PROBLEM —
Write out every item below word for word, leaving out the pictures.

Records from a collection:

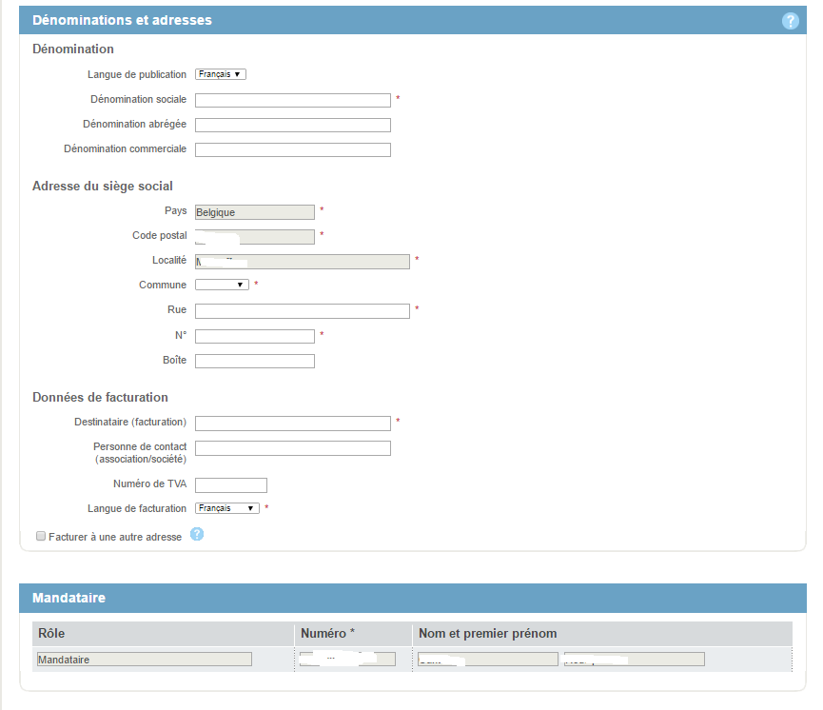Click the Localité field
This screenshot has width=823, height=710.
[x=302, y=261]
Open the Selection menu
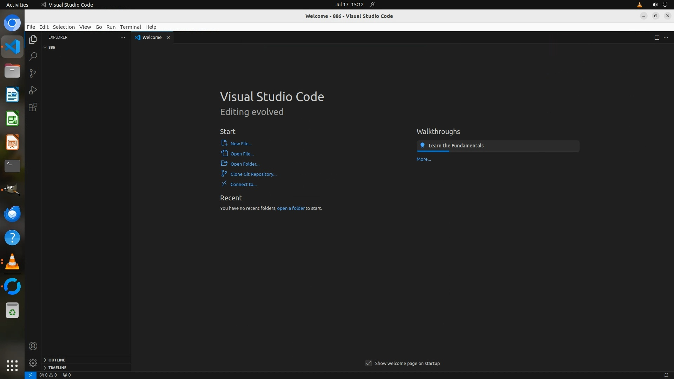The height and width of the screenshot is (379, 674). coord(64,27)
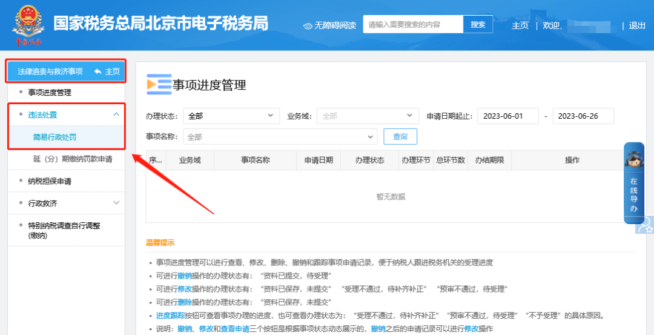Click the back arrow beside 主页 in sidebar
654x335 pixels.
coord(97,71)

SOLUTION TO THIS TASK —
Click the Localité field
This screenshot has width=823, height=710.
[x=302, y=261]
Open the Selection menu
The height and width of the screenshot is (379, 674). coord(64,27)
Click the back arrow beside 主页 in sidebar
654x335 pixels.
coord(97,71)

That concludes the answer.